Bijatyka w Platformie - czytamy na pierwszej stronie "Gazety Wyborczej".
"Zarząd PO zajmie się dziś zarzutami o korupcję wyborczą na Dolnym Śląsku i wnioskiem o powtórzenie tam wyborów. Część posłów oskarża Grzegorza Schetynę o prowokację." A dalej opis wewnętrznej awantury w rządzącej partii, czyli kto kogo nagrał, co mu w zamian obiecał (stanowisko w którejś ze spółek należących do państwowego giganta KHGM), kto za tym stoi, i co z tego dla partii wynika. (O tym co z tego wynika piszę w dzisiejszej "Rz"). - Schetyna deklarował po przegranej, że najważniejsza jest Platforma, ale teraz udowadnia, że jest dla niego guzik warta. I działa na korzyść PiS - mówi "Gazecie" Andrzej Biernat, nieformalny lider popierającej Tuska w konflikcie ze Schetyną platformianej "Spółdzielni".

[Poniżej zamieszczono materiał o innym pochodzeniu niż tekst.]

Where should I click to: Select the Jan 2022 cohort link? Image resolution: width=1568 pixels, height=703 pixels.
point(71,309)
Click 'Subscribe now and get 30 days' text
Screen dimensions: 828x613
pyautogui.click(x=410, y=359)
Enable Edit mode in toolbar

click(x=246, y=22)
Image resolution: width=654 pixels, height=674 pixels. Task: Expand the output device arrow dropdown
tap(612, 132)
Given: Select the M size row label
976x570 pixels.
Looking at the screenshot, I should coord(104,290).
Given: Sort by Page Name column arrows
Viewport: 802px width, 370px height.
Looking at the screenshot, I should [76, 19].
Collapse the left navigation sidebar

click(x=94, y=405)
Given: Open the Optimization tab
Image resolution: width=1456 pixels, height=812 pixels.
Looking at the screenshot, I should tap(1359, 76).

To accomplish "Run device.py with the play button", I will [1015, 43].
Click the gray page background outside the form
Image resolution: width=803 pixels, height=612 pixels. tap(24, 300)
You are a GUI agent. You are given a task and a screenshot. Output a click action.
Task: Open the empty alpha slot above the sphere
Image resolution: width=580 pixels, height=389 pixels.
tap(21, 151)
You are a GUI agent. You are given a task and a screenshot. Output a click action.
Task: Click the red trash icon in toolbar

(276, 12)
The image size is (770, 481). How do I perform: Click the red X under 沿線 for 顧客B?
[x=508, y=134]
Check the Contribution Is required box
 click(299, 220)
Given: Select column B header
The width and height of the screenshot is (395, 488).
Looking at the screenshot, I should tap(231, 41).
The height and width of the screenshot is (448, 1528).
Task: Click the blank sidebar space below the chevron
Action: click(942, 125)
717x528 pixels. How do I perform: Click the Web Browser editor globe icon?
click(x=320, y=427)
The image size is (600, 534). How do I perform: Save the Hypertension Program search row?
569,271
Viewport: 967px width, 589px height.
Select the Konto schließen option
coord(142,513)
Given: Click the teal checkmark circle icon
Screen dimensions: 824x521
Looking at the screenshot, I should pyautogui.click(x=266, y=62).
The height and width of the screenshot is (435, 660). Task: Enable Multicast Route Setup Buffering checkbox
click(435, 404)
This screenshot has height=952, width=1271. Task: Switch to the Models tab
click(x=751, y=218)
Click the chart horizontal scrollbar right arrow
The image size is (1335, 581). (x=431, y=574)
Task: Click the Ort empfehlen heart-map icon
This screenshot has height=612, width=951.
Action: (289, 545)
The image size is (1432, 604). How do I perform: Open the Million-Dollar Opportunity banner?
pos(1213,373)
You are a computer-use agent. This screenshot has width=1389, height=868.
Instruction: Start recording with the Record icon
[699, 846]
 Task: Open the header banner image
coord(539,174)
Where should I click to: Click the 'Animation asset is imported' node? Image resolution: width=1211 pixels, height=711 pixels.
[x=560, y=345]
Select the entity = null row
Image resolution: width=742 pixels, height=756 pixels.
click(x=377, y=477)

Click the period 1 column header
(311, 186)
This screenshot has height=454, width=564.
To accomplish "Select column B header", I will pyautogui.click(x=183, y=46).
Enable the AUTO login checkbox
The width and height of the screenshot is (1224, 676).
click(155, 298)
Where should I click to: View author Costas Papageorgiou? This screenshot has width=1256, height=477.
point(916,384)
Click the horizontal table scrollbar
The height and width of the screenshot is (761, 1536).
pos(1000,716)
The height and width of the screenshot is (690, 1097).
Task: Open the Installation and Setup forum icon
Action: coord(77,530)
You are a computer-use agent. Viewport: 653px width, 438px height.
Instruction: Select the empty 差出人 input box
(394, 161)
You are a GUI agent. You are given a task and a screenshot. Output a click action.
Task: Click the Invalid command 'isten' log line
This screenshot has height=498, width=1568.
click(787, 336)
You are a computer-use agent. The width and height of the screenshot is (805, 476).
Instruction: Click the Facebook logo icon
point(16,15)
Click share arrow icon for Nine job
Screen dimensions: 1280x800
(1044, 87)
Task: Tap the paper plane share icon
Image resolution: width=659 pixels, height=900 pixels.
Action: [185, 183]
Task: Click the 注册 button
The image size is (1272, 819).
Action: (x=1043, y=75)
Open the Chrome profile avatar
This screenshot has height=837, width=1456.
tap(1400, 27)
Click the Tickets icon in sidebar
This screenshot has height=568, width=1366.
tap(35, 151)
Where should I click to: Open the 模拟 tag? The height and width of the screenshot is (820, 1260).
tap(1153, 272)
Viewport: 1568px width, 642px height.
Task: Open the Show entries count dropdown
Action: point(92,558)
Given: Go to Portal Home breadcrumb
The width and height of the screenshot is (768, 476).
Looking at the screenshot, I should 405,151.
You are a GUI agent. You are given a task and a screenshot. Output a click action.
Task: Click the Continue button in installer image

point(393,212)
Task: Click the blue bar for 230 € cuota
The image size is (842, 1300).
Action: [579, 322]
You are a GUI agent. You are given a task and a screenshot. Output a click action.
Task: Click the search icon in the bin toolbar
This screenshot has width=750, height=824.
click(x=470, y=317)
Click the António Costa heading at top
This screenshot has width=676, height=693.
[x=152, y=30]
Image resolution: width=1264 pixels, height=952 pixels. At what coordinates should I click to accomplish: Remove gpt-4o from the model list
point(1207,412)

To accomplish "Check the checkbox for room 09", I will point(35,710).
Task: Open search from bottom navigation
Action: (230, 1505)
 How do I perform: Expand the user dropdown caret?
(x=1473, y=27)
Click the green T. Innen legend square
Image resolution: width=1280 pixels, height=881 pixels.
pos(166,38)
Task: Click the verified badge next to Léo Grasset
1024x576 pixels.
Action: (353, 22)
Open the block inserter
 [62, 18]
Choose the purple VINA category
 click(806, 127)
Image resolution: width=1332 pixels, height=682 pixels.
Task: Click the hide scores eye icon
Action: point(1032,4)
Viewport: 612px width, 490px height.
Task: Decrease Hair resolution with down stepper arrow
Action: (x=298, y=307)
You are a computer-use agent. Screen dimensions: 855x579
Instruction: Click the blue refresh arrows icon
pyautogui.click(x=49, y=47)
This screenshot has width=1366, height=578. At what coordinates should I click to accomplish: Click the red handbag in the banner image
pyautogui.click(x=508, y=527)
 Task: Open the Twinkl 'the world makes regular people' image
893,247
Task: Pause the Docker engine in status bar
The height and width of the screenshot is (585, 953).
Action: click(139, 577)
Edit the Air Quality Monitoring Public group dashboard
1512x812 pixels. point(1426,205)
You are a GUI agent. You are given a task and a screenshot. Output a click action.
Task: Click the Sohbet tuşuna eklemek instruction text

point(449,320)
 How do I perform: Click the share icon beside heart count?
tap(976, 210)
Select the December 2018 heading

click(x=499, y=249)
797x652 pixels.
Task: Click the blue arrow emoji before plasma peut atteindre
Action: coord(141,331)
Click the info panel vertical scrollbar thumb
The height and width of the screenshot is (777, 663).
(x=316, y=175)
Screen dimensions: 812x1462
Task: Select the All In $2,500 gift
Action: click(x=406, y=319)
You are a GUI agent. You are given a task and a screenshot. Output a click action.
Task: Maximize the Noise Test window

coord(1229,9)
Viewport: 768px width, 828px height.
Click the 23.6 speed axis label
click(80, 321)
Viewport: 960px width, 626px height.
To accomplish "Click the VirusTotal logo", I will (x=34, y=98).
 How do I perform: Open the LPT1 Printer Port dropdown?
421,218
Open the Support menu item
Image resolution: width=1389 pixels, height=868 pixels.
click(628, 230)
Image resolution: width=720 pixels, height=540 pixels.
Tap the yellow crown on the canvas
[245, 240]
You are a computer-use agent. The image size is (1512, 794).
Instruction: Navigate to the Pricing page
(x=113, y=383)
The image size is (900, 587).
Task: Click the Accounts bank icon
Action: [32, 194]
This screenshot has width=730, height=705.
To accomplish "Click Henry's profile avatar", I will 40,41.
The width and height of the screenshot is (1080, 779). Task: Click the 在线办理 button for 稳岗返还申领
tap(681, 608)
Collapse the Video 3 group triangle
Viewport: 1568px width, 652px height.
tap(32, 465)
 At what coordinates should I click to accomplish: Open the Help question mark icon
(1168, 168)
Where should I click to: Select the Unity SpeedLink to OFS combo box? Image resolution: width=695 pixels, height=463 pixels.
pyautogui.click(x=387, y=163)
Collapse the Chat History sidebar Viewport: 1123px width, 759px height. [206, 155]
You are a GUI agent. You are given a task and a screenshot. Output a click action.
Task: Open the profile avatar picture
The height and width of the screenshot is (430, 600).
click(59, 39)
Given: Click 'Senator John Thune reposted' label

"Biernat dodaje, że PO powinna się zastanowić, czy nie przeprowadzić wcześniejszych wyborów. Ale już bez Schetyny i jego stronników na listach. - Jeśli ktoś woli spalić swój dom, niż w nim mieszkać, to skutkiem mogą być wcześniejsze wybory - grozi Biernat". A dalej "Gazeta Wyborcza" wylicza ilu ludzi sam Schetyna wsadził do spółek związanych z KGHM.
Cóż, chciałoby się powtórzyć "Sam tego chciałeś Grzegorzu Dyndało". No bo premier najbardziej obawiał się Schetyny w przypadku wybuchu jakiejś afery, bał się, że Schetyna będzie szykował na niego zamach, więc postanowił poświęcić pół roku na rozprawę ze swym największym konkurentem. Ryzykował sporo, ale chciał mieć najpierw w partii porządek, a potem zabrać się za odbudowę zaufania społecznego i popracować nad sondażami. W efekcie nie ma ani porządku w partii, a sondaże dalej takie sobie - podejrzewam, że obecna awantura przyniesie partii Tuska nowe spadki.
Premier najprawdopodobniej zapomniał, że PO jest partią miłości. A ludzie z miłości gotowi są na wszystko. Szczególnie z miłości do władzy.